Anyone who has designed a flying car so far, or tried to turn an airplane into a car, or a car into flying air, is no wonder they have failed, says John Brown, 48, who claims to have found a solution!
I still keep the napkin I drew on it, ”the Australian pilot recalled. “I had a vision of a flying catamaran four years ago, and I knew right away that double-hull technology could be a breakthrough. I faced countless problems but didn’t give up.
It took years for Brown to find all the professionals to coordinate air resistance and lightweight design, not to mention licensing. Eventually, he founded a company called Carplane in Germany. According to a provision therein, two-person aircraft with an unladen weight of less than 450 kilograms are considered to be ultralight and are exempt from cumbersome licensing. The consent of the flying club is sufficient for their take-off.
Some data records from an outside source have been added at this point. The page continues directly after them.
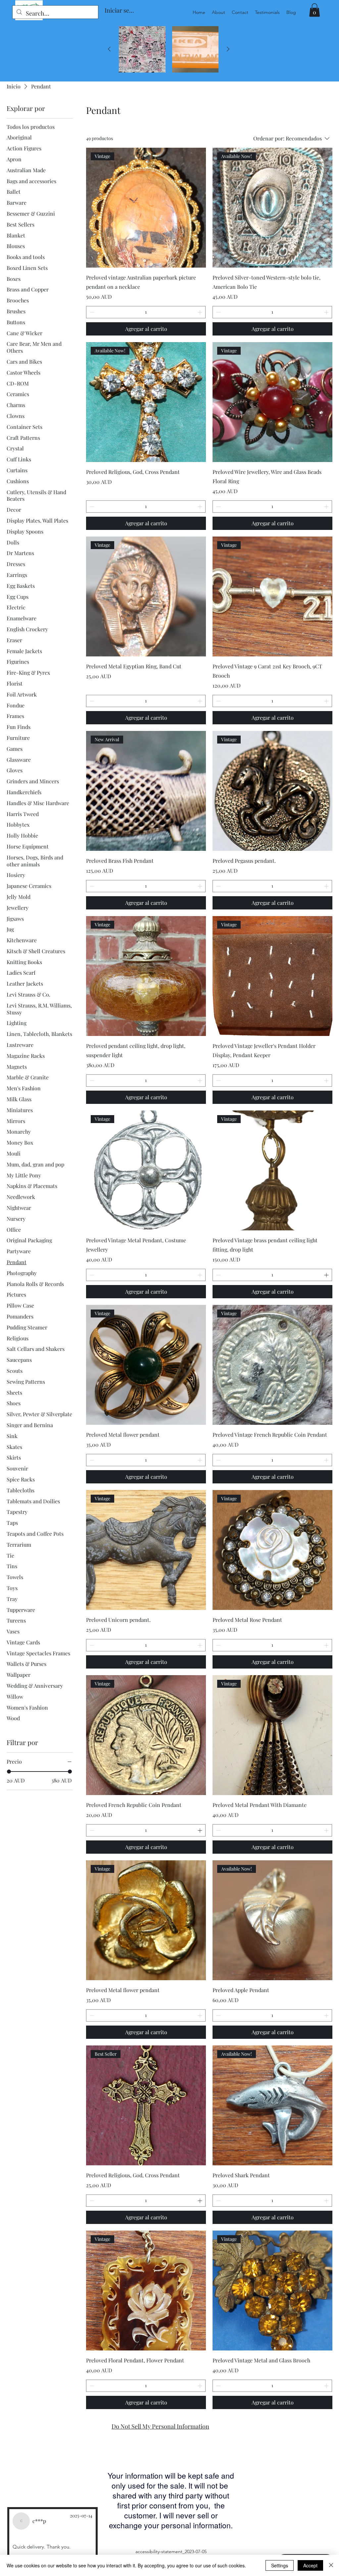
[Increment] (200, 312)
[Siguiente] (228, 49)
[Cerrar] (331, 2565)
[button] (314, 10)
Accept (310, 2565)
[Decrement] (91, 312)
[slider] (9, 1772)
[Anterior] (109, 49)
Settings (279, 2565)
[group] (168, 49)
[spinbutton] (145, 312)
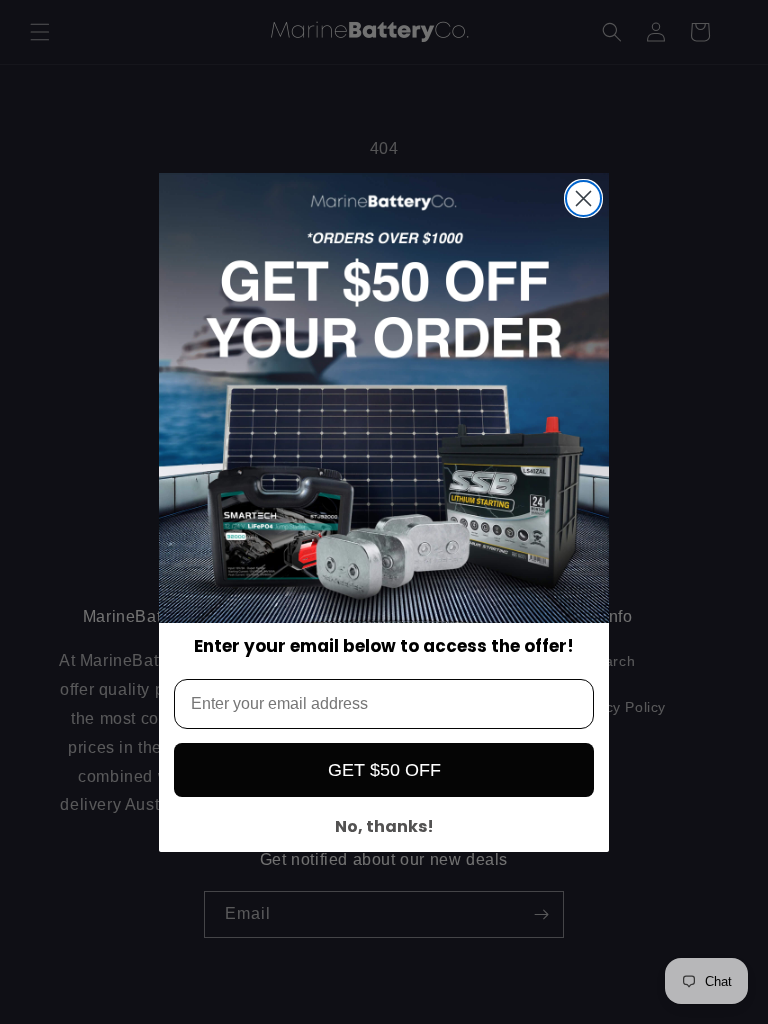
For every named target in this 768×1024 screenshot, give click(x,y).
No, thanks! (384, 826)
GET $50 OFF (384, 770)
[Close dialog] (583, 198)
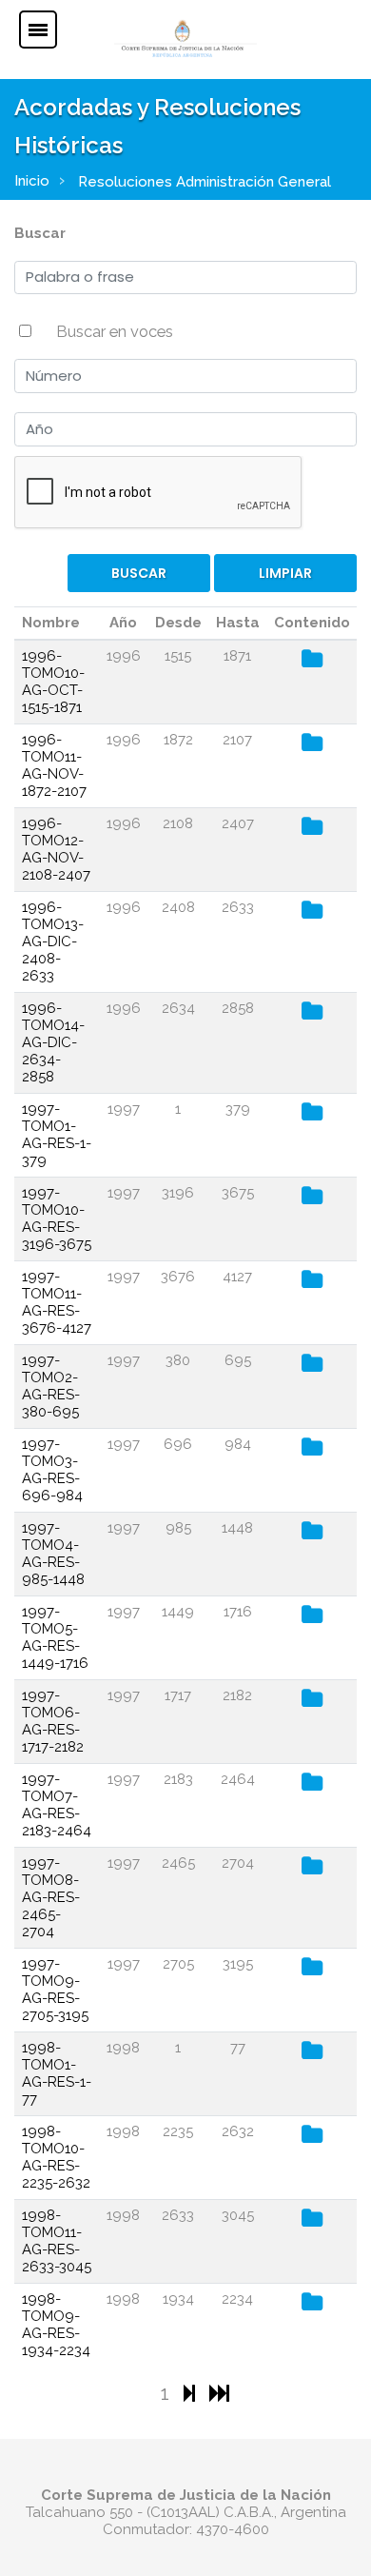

$ 110,000 – Brown says the Carplane, which will need an 85-meter straight stretch of road to ascend, wouldn’t be more expensive. With an electric motor, it would have a top speed of 175 kilometers per hour on the ground and 220 kilometers per hour in the air with a petrol motor, and 835 kilometers could be covered with it.
Its big advantage is that its wings bend to the edge at the touch of a button. The American 367 BiPod lags behind here, though designer Burt Rutan thought similarly to Brown. Catamaran-type body, hybrid engine, but the wings lie between the two cabins, they have to be mounted by hand before takeoff, which is quite cumbersome.
These will require another 3-4 years, but American Transition is already available and can be pre-ordered for 170000 usd. Its wings bend at the touch of a button, but it’s not a car rap, but a small airplane that can be turned into a car. Of course, road helicopters will also be included in the competition. The Dutch PAL-V promises to be agile both on the ground and in the air. With its three-wheeled cab, it can break on asphalt and between clouds at a speed of 185 km / h. The price is still a mystery, but it will definitely be cheaper than myCopter, which engineers at the German Max-Planck Institute work on, and from which it will be able to rise.
They come again, they try. Critics say everyone can buy plane tickets out of the money spent on aircraft, and the fact is that of the nearly two thousand attempts so far, only 300 have risen to the air and only one, Transition, has broken into the market.